The first phase of creating an MVS library was completed. The 15 capabilities that represent the standard service model are available in a central repository available to Vodafone teams across the business.

Value has been created for internal service consumers from MVS content as follows:

  • VBCO: having an operational benchmark they can aspire and work towards
  • Service design: using the MVS to create a standard service model for a new product, and just as importantly, knowing what is non-standard
  • Deal governance: using the SDP detail for bid responses and knowing what is and is not standard
  • Service transition: having a clear view of what standard is and focusing on the more difficult, non-standard elements to transition.

External customers (consumers) will benefit when the MVS is embedded within the organisation and is applied fully to products and services. It is at this point that full value co-creation will be realized.

Vodafone Business’s MVS development journey is still ongoing and the refinement of the model continues. Some of the benefits realized so far include that:

  • Service consumers are benefitting from the agreed standard service model.
  • Alignment to ITIL 4 best practice validates the approach taken to the MVS development.
  • MVS service model content is centrally located and available to all.
  • Vodafone Business has broken down silos through collaborative working between operational and functional teams.
  • The MVS has demonstrated how ITIL v3 and ITIL 4 guidance can be used together.
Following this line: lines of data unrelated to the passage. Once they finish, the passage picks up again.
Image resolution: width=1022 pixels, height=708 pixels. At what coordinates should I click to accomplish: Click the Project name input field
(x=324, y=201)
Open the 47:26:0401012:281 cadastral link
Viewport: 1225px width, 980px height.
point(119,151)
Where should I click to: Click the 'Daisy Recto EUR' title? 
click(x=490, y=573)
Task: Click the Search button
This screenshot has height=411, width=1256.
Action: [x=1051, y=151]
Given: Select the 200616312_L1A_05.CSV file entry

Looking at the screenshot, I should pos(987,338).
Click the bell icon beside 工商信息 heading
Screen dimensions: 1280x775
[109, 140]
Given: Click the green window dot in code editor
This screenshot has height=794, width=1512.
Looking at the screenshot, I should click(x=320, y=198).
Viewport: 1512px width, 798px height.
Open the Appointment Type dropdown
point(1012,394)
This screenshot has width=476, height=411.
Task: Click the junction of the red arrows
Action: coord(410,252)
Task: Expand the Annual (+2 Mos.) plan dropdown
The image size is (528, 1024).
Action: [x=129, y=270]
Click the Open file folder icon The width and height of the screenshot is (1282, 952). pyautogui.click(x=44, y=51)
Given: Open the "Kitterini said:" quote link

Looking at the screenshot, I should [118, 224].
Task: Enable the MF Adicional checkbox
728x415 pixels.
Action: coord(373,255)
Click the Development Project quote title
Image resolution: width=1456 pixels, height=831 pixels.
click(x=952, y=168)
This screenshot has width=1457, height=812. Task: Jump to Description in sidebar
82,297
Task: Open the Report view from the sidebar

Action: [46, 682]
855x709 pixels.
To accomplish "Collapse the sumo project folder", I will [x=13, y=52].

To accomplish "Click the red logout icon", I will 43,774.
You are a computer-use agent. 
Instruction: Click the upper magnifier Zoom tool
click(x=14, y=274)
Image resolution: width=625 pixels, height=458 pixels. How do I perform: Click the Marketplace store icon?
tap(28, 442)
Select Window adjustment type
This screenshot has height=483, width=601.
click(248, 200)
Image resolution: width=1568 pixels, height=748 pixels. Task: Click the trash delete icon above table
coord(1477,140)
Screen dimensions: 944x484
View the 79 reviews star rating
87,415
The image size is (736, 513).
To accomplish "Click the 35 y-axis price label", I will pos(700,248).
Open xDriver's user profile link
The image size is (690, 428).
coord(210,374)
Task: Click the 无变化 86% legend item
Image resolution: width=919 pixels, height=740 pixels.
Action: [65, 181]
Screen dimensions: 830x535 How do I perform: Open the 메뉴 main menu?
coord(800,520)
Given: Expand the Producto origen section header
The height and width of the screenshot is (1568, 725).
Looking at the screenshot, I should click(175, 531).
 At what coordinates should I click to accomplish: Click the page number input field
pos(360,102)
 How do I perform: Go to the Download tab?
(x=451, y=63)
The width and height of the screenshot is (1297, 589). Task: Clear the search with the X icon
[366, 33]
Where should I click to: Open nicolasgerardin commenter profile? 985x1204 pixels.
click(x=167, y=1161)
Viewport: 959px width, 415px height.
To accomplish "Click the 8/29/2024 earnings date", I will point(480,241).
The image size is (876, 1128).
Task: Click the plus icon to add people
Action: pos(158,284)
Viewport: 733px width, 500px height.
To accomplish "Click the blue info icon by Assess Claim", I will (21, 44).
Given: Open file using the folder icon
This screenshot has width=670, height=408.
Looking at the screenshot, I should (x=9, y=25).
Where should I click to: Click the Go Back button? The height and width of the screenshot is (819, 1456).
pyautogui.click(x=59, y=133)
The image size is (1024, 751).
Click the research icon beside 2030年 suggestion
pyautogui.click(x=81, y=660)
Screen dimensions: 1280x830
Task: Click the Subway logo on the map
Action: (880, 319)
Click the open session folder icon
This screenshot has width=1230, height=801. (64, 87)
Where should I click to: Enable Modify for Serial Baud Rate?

How will they keep the momentum going?

The MVS will be embedded into Vodafone BAU practices. A set of workstreams has been initiated to test the MVS and the associated content. These workstreams will ensure that the MVS can be used and the benefits maximized. An operating model has been developed to ensure that the MVS is maintained and governed.

Vodafone will adopt and adapt the ITIL 4 service value chain approach to manage this MVS operating model going forward. Continual feedback on MVS content and how it is used in a practical sense will further test its validity and ensure that it is kept up-to-date and relevant.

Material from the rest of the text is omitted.